Attackers have begun exploiting a essential distant code execution vulnerability patched final week in Apache ActiveMQ to deploy ransomware in enterprise networks. Customers are urged to improve the software program as quickly as potential. “Starting Friday, October 27, Rapid7 Managed Detection and Response (MDR) recognized suspected exploitation of Apache ActiveMQ CVE-2023-46604 in two completely different buyer environments,” researchers from safety agency Rapid7 stated in a report. “In each situations, the adversary tried to deploy ransomware binaries heading in the right direction programs in an effort to ransom the sufferer organizations.”
Based mostly on the ransom observe left behind and different particulars of the assault, Rapid7 believes the attackers deployed the HelloKitty ransomware program whose supply code was leaked on underground boards earlier this month.
A essential Java deserialization flaw
Apache ActiveMQ is a Java open-source message dealer that helps a number of transmission protocols for transferring messages and information between completely different functions and shoppers written in numerous programming languages. It’s a fashionable middleware utilized in growing enterprise software program options.
On October 25, builders of ActiveMQ launched safety updates to patch a essential vulnerability tracked as CVE-2023-46604 that may result in distant code execution. Vulnerability particulars and a proof-of-concept exploit have since been posted on-line by safety researchers. “The vulnerability might permit a distant attacker with community entry to a dealer to run arbitrary shell instructions by manipulating serialized class varieties within the OpenWire protocol to trigger the dealer to instantiate any class on the classpath,” the official advisory reads.

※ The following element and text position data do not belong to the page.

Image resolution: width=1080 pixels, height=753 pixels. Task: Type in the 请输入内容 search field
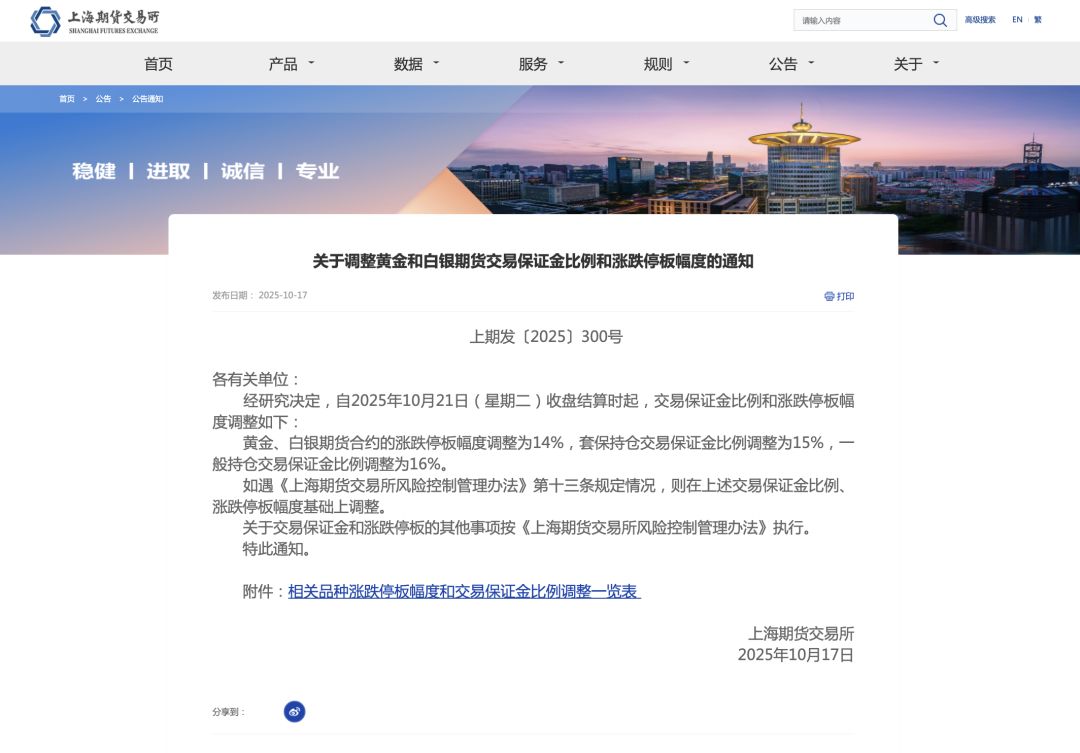pyautogui.click(x=862, y=20)
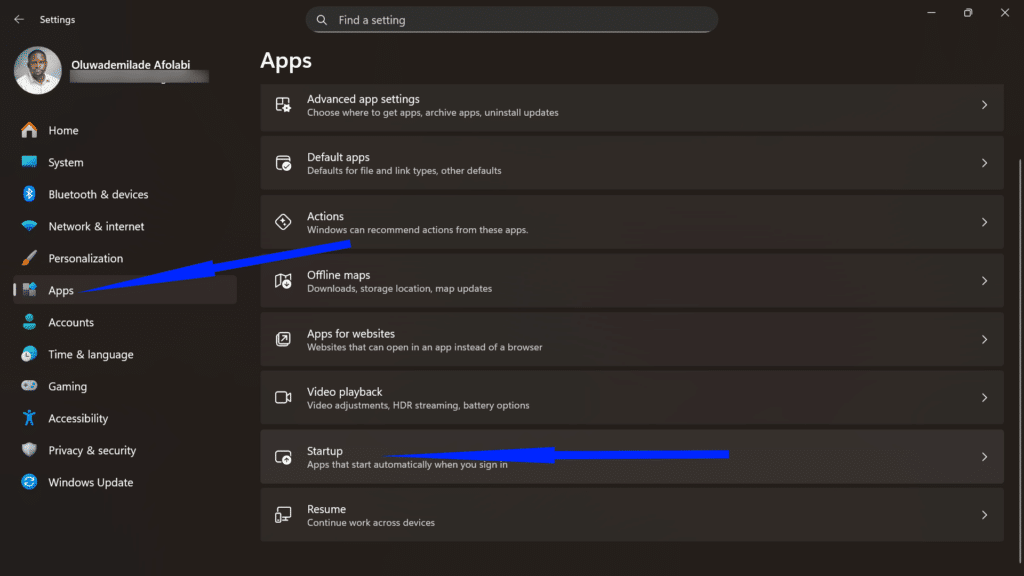Open the Actions settings entry
The height and width of the screenshot is (576, 1024).
(x=632, y=222)
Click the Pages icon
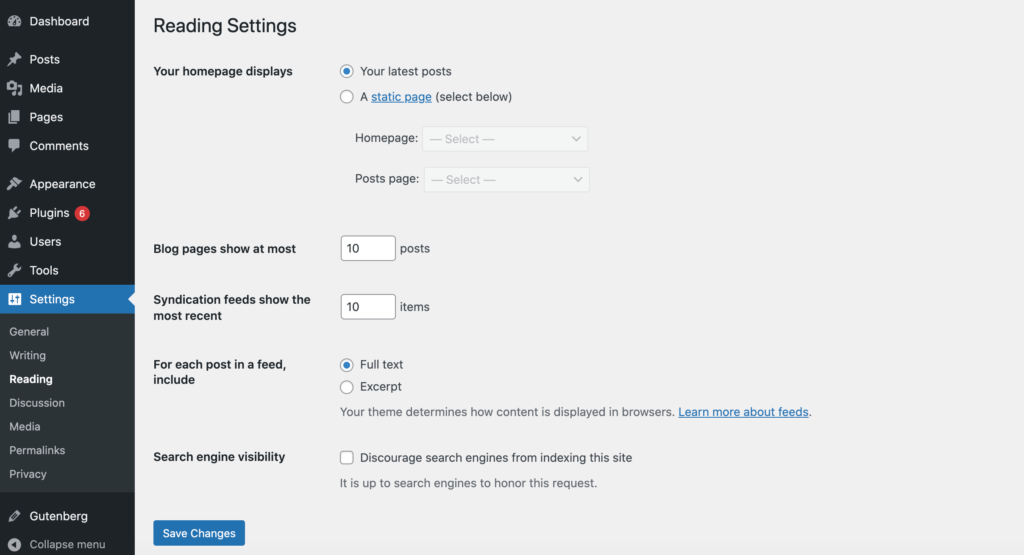Viewport: 1024px width, 555px height. [14, 117]
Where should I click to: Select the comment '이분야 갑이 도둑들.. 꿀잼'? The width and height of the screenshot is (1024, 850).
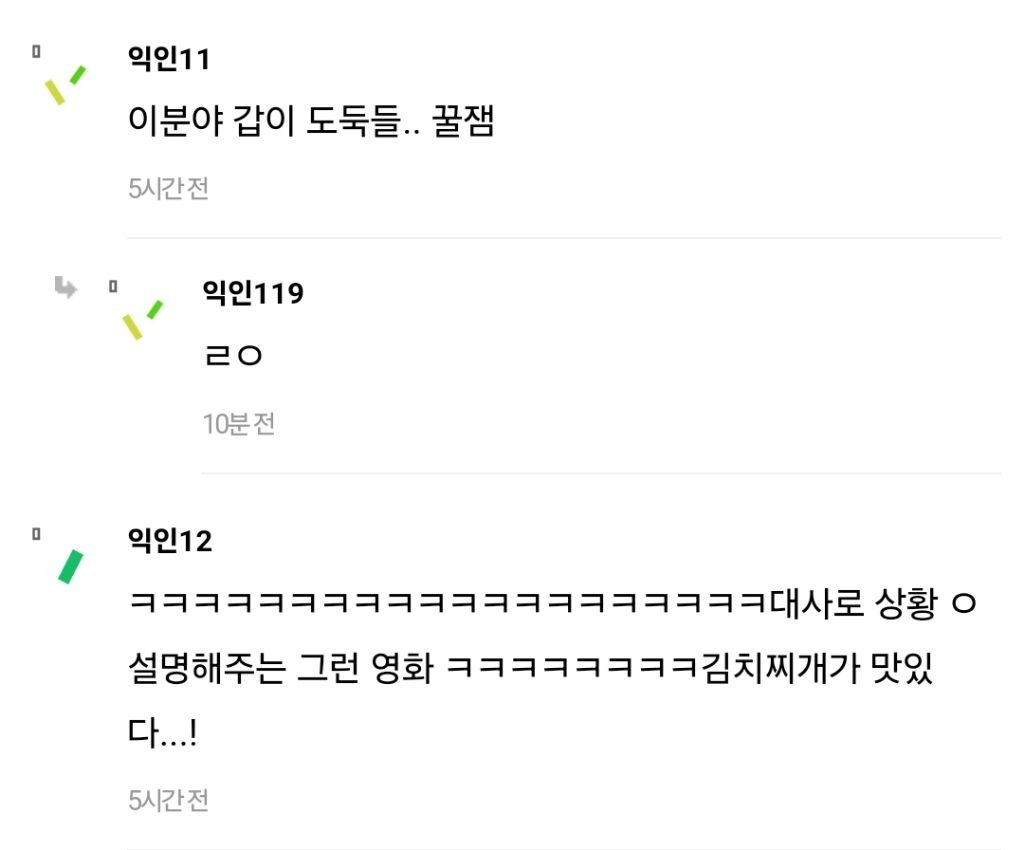click(311, 121)
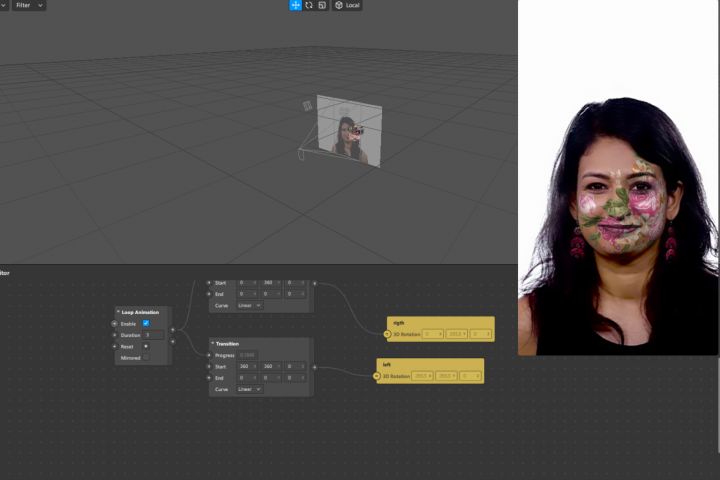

In line with Rapid7, the flaw stems from insecure deserialization. Serialization is the conversion of information right into a binary format for transmission over the wire and is a typical method utilized in Java functions. Deserialization is the reversal of that course of that occurs on the receiving finish and if the unique enter shouldn’t be correctly sanitized, it will probably result in safety points. Java deserialization is its personal class of vulnerabilities that has grown in reputation in recent times with many initiatives affected by such flaws.
The HelloKitty ransomware
HelloKitty is a ransomware program that first appeared in 2020 and has been issued in a number of high-profile assaults, together with one towards recreation studio CD Projekt Pink in February 2021 when attackers claimed to have stolen the supply code for a number of fashionable video games together with Cyberpunk 2077, Witcher 3, and Gwent.